E’questa la seconda perplessità che la delegazione del Forum Permanente del Terzo Settore esprimerà al Ministro Maroni e al Sottosegretario Sestini, durante l’incontro di domani che darà il via al confronto sul Libro Bianco sul Welfare.

I portavoce del Forum Permanente del Terzo Settore Edoardo Patriarca e Giampiero Rasimelli affermano infatti che “pur essendo la famiglia il nucleo – dalla rilevanza incontestabile – costitutivo delle società, riterremmo più appropriato assumere anche la dimensione della persona, ovviamente inserita ed in continua relazione con la comunità.”
E’la persona, la sua dignità anzitutto, la prima depositaria di diritti.

Di conseguenza, l’importante obiettivo del sostegno alla natalità dovrebbe essere contestualizzato socialmente e non visto come fatto quasi solo antropologico.
Il sostegno alla natalità – proseguono i portavoce – non deve e non può essere realizzato solo attraverso strumenti monetari. Noi riteniamo essenziale una efficace ed efficiente rete di servizi, rete tesa a costruire percorsi di cura aderenti alle esigenze dei singoli e delle famiglie”.

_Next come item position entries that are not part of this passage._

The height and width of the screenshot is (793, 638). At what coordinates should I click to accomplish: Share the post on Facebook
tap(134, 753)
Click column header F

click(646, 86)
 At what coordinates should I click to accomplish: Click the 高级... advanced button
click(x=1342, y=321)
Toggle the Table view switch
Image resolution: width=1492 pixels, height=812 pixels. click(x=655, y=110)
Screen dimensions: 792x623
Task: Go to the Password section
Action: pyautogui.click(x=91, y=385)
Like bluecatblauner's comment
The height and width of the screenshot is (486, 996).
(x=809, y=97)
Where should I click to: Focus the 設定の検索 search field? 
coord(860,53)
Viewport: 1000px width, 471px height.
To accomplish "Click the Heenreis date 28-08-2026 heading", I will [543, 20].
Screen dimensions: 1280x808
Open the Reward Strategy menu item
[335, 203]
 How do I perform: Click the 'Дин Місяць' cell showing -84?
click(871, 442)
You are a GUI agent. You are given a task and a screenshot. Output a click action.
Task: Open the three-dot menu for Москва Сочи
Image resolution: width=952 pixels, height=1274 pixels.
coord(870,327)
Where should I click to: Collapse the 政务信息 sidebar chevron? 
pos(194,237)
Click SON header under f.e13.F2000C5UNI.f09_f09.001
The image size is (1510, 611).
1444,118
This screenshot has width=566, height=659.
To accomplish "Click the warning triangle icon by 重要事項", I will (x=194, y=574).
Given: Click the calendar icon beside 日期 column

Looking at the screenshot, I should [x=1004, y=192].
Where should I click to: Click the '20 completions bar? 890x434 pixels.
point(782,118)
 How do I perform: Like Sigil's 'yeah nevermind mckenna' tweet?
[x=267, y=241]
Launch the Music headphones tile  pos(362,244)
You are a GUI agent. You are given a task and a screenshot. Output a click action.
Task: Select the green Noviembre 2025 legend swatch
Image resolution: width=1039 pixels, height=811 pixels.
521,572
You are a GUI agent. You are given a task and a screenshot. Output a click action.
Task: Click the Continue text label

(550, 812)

Ci sembra d’altro canto che si alimenti una spinta al mercato privato dei servizi, con un modello che rischia di vedere il pubblico in funzione di servizio residuale per i soggetti marginali, ed il privato, più o meno di qualità, per i soggetti con elevata capacità economica”.
Investire in servizi è per uno Stato la condizione essenziale per realizzare uno sviluppo coerente del Welfare”.